Install the FiftyOne Enterprise Python SDK#

  1. Navigate to the Settings > API keys page

  2. Copy and execute the provided bash command to install the SDK in your virtual environment

getting-started-install-sdk

If you plan to work with video datasets, you’ll also need to install FFmpeg:

sudo apt install -y ffmpeg

Connect to your deployment#

To connect to your FiftyOne Enterprise deployment, you must provide your API URI and API key:

export FIFTYONE_API_URI=XXXXXXXX
export FIFTYONE_API_KEY=YYYYYYYY

You can create an API key and locate your deployment’s URI on the Settings > API keys page of the FiftyOne Enterprise App:

api-key-generate

You can use the fiftyone config CLI method to verify that you have correctly configured your API URI and API key:

$ fiftyone config
{
    ...
    "api_uri": "XXXXXXXX",
    "api_key": "YYYYYYYY",
    ...
}

You can also verify that your API connection is working correctly by executing the following method:

# if this fails, you may have the open source SDK installed
import fiftyone.management as fom

# if this succeeds, your API connection is working
fom.test_api_connection()

Set cloud credentials locally#

Next, configure the appropriate environment variables to register your cloud credentials in your local environment:

Set the following environment variables:

export AWS_ACCESS_KEY_ID=...
export AWS_SECRET_ACCESS_KEY=...
export AWS_DEFAULT_REGION=...

Refer to this page for more information about interacting with cloud-backed media in FiftyOne Enterprise.

Import your data#

Importing directly from cloud bucket#

The example code below shows the basic pattern for creating new datasets and populating them directly from cloud storage via the FiftyOne Enterprise Python SDK:

import fiftyone as fo
import fiftyone.core.storage as fos

dataset = fo.Dataset("<name>")

s3_files = fos.list_files("s3://<bucket>/<prefix>", abs_paths=True)

samples = []
for s3_uri in s3_files:
    if s3_uri.lower().endswith(".jpeg"):
        sample = fo.Sample(filepath=s3_uri)
        samples.append(sample)

dataset.add_samples(samples)

# You must mark the dataset as persistent to access it in the UI
dataset.persistent = True

Refer to this page for more information about importing your media and labels into FiftyOne via Python.

Migrate from FiftyOne open-source#

If you have an existing FiftyOne open-source dataset with locally stored media, you can migrate it to FiftyOne Enterprise and upload your media to cloud storage.

Refer to this page for detailed instructions on migrating datasets from FiftyOne open-source to FiftyOne Enterprise.

Compute metadata#

All datasets/views provide a builtin compute_metadata() method that you can invoke to efficiently populate the metadata field of your samples with basic media type-specific metadata such as file size and image/video dimensions for all samples in a collection:

dataset.compute_metadata()

sample = dataset.first()
print(sample.metadata)

It is highly recommended to keep the metadata field populated for all samples of your datasets because it provides useful information upon which to search/filter and it enables the sample grid’s tiling algorithm to run more efficiently.

You can verify that all samples in a dataset/view have metadata as follows:

assert len(dataset.exists("metadata", False)) == 0

Create a dataset via the UI#

Note

An admin must follow these instructions to install the @voxel51/io and @voxel51/utils plugins in order for users to perform imports and compute metadata via the FiftyOne Enterprise UI.

Import your data#

To create a new dataset, click on the “New dataset” button in the upper right corner of the FiftyOne Enterprise homepage.

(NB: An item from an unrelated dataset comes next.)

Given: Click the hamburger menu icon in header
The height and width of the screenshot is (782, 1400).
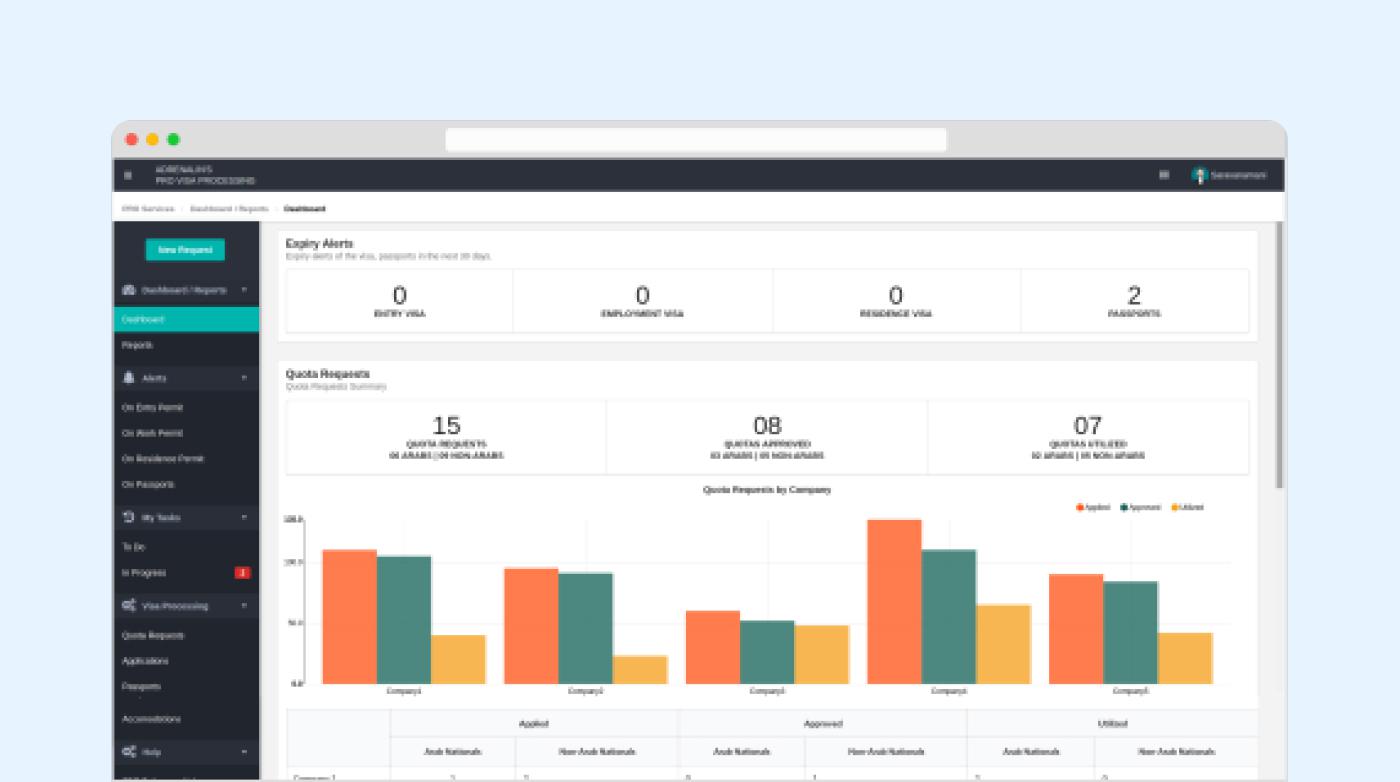Looking at the screenshot, I should (128, 175).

A pop-up will appear alowing you to choose a name and optional description/tags for the dataset:

create-dataset

You can then use the import_samples operator to import media and labels stored in a cloud storage bucket:

getting-started-install-sdk

Compute metadata#

You can use the compute_metadata operator to efficiently populate the metadata field of your samples with basic media type-specific metadata such as file size and image/video dimensions for all samples in a collection:

getting-started-compute-metadata

It is highly recommended to keep the metadata field populated for all samples of your datasets because it provides useful information upon which to search/filter and it enables the sample grid’s tiling algorithm to run more efficiently.